=== Challenge ===
Transcribe the stretch of lines below from the line that contains "Click the user" through the line that contains "Action: [571, 626]", with both of those lines included.

=== Raw data ===
_ _ _ _

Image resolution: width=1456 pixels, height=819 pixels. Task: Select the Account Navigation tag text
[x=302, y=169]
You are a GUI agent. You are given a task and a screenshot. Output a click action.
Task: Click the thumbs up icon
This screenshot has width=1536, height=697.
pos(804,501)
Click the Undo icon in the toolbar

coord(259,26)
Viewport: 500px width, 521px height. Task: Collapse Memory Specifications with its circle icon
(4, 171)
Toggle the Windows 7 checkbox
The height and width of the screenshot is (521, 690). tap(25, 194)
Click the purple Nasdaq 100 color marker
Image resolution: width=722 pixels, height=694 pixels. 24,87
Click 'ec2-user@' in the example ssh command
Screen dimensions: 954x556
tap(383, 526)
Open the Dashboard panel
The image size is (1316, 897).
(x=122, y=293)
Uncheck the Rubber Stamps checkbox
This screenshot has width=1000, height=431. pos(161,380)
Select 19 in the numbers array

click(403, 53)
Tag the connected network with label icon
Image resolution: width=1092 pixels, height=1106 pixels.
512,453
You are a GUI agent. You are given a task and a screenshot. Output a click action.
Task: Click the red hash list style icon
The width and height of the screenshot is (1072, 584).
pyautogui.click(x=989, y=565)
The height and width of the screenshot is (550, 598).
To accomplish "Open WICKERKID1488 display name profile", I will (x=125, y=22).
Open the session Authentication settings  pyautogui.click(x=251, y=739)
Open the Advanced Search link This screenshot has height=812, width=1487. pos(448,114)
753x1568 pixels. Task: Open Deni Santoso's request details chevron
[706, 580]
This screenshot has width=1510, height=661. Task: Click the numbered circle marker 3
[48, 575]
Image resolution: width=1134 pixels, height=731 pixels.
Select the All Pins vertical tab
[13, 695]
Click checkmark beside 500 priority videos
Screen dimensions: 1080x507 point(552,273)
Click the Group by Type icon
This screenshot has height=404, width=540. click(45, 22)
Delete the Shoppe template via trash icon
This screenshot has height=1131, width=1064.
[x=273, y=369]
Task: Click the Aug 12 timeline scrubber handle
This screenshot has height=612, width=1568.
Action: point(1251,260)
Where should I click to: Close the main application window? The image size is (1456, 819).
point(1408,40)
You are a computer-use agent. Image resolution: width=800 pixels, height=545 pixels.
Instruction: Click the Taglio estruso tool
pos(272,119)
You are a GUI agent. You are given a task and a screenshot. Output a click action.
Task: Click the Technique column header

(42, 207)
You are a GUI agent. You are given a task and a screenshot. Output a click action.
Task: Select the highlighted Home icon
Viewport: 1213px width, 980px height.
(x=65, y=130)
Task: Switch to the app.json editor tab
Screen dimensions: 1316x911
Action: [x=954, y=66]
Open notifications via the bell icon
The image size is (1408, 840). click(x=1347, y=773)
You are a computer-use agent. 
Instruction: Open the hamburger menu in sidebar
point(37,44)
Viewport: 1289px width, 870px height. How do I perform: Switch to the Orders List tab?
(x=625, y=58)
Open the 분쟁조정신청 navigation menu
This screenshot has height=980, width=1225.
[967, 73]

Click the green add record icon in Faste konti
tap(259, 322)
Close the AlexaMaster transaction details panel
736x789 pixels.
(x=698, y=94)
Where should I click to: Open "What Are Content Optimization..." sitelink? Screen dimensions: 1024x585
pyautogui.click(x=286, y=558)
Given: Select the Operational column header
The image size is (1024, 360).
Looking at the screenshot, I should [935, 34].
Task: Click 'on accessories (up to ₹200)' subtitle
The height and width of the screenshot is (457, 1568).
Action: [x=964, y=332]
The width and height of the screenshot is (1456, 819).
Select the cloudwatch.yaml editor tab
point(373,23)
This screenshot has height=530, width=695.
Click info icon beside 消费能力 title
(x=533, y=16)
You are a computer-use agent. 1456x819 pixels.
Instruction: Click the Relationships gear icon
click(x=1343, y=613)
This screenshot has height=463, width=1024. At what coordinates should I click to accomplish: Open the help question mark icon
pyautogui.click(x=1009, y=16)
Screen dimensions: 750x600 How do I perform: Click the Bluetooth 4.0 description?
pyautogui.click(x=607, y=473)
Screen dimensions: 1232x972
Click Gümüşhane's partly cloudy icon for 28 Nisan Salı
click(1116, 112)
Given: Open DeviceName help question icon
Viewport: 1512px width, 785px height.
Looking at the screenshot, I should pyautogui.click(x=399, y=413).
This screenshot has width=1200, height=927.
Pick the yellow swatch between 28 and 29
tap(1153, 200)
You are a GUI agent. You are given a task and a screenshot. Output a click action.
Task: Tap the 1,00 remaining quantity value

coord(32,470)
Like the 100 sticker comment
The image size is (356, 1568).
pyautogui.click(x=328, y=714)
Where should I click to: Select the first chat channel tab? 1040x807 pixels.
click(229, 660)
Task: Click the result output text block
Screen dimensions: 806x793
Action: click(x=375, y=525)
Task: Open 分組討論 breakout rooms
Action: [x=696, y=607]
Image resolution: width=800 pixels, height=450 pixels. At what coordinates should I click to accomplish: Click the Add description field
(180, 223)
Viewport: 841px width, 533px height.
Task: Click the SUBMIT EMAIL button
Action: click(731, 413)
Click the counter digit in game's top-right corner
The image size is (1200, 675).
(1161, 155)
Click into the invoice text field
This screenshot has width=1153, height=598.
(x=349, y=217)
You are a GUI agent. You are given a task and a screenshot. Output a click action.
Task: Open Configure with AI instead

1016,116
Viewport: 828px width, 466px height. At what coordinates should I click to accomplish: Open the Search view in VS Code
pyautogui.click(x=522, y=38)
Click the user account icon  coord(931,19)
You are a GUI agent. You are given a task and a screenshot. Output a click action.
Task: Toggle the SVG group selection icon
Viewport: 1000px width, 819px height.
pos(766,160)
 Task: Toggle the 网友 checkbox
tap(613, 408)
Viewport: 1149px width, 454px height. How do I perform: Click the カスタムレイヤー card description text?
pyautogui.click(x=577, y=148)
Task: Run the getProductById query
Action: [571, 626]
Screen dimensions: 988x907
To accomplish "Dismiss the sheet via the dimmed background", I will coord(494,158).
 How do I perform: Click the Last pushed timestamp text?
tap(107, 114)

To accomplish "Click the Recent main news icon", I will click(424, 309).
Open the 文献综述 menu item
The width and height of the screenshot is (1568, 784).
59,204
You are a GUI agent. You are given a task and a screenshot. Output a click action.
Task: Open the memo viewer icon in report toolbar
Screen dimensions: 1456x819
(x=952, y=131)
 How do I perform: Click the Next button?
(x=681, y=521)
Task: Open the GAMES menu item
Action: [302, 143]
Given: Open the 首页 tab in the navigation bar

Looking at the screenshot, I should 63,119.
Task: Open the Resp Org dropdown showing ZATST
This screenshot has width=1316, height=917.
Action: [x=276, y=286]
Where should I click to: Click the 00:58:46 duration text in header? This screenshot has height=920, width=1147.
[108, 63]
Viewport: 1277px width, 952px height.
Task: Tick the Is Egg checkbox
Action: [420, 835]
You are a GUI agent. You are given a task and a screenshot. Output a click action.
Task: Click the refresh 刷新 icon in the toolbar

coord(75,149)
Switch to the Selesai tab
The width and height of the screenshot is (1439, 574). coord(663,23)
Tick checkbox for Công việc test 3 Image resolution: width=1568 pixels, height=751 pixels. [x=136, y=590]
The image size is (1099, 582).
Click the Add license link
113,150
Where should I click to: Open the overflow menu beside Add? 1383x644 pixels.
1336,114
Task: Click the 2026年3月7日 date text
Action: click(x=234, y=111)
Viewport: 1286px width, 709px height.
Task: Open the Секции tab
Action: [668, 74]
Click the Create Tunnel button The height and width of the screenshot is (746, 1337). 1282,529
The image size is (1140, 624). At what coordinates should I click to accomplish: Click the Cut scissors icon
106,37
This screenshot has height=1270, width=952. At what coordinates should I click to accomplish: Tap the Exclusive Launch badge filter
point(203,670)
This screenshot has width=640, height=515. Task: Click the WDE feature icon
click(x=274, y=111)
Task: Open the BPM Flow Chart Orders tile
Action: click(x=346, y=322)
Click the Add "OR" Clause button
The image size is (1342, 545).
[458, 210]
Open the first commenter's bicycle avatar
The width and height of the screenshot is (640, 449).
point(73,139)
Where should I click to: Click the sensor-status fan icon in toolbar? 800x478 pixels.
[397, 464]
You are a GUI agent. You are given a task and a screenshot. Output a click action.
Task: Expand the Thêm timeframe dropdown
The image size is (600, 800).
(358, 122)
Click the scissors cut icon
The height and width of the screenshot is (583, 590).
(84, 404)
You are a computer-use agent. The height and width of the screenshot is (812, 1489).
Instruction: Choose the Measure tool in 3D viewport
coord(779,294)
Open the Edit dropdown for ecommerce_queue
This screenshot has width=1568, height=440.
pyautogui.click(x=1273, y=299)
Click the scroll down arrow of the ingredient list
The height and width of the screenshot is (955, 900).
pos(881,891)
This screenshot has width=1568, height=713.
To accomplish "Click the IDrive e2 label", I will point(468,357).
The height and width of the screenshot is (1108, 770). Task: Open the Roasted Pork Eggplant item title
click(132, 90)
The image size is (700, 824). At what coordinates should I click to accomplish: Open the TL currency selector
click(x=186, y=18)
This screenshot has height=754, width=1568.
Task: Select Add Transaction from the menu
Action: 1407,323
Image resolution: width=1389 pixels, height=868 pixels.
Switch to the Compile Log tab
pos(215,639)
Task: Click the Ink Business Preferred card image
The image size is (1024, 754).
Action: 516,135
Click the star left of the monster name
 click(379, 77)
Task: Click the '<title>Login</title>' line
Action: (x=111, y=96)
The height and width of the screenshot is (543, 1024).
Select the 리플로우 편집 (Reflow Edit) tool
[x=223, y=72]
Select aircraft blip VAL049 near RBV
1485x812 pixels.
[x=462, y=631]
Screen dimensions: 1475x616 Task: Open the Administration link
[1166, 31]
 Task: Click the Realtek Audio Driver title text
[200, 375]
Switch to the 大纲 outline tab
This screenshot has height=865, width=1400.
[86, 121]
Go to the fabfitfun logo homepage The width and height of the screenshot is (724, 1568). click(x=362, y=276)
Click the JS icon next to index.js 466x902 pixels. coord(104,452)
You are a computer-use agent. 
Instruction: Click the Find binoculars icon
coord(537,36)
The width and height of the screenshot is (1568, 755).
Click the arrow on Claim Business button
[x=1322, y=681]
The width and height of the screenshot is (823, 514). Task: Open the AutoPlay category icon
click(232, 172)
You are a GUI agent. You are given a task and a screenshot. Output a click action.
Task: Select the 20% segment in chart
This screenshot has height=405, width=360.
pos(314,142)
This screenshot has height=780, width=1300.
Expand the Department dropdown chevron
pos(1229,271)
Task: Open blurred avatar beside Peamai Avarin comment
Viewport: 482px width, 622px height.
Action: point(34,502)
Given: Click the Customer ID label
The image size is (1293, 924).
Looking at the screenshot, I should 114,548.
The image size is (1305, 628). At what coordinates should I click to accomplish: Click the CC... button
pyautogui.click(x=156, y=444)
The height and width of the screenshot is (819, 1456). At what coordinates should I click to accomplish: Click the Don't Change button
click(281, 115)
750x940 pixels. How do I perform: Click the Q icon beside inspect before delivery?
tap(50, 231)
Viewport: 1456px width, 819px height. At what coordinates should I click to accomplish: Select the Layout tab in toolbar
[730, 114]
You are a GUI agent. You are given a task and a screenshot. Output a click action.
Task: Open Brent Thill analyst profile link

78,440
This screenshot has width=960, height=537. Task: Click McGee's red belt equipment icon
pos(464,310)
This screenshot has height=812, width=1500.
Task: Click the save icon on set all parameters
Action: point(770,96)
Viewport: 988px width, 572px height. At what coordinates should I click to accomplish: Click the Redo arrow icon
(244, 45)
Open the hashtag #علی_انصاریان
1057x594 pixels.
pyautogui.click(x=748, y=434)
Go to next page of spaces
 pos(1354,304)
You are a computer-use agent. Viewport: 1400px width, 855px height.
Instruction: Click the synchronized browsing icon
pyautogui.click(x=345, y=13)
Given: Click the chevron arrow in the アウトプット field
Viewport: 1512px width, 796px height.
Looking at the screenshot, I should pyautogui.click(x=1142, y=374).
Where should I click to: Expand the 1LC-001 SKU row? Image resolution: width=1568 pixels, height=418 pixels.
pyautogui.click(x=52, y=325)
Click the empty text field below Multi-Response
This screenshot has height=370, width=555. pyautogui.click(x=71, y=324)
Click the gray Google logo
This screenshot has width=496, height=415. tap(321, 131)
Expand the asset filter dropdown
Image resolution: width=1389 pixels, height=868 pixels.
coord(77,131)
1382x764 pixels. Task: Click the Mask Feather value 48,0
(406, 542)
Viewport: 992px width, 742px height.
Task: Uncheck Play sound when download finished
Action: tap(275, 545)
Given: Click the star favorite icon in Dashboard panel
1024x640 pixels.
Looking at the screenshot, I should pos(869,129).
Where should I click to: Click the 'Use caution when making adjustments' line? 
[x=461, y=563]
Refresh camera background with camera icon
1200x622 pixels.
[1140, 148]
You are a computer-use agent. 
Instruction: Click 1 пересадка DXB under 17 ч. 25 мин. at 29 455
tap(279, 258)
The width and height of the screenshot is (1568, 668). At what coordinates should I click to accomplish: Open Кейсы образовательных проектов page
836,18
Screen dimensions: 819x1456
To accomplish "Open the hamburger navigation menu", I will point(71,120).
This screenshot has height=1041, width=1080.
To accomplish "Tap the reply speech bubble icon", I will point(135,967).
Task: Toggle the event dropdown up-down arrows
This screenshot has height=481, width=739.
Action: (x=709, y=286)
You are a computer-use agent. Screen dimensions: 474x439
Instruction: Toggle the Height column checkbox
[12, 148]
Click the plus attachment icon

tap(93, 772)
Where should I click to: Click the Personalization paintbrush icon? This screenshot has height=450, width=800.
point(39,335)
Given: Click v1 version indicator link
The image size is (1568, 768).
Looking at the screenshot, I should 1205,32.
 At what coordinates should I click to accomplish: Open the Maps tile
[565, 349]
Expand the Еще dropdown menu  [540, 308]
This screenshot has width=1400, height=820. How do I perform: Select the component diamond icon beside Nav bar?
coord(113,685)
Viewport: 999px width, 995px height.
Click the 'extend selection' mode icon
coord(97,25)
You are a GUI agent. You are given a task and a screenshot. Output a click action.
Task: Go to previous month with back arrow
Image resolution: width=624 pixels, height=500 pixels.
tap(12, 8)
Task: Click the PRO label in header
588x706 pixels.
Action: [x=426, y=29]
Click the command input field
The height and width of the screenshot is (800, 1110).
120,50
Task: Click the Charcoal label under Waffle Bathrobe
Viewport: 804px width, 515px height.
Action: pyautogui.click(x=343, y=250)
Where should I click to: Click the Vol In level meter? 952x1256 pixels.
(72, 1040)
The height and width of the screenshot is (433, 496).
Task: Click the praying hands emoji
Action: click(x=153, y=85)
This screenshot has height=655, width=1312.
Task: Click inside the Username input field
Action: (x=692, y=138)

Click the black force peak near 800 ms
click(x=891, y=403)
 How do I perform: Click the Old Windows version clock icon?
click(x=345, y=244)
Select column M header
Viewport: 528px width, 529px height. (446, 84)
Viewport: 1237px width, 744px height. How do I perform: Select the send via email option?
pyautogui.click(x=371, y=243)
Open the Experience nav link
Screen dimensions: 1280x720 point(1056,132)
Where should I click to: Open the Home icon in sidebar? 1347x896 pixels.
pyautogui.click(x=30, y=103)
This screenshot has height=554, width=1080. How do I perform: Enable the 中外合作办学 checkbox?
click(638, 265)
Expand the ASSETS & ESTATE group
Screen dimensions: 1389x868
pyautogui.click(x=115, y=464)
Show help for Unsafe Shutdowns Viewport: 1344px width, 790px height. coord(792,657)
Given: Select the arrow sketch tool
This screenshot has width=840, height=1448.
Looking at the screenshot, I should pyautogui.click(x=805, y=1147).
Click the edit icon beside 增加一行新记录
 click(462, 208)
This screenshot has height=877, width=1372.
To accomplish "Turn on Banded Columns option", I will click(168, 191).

_ _ _ _

=== Full solution ===
Click the user account icon  coord(931,19)
You are a GUI agent. You are given a task and a screenshot. Output a click action.
Task: Toggle the SVG group selection icon
Viewport: 1000px width, 819px height.
pos(766,160)
 Task: Toggle the 网友 checkbox
tap(613, 408)
Viewport: 1149px width, 454px height. How do I perform: Click the カスタムレイヤー card description text?
pyautogui.click(x=577, y=148)
Task: Run the getProductById query
Action: [571, 626]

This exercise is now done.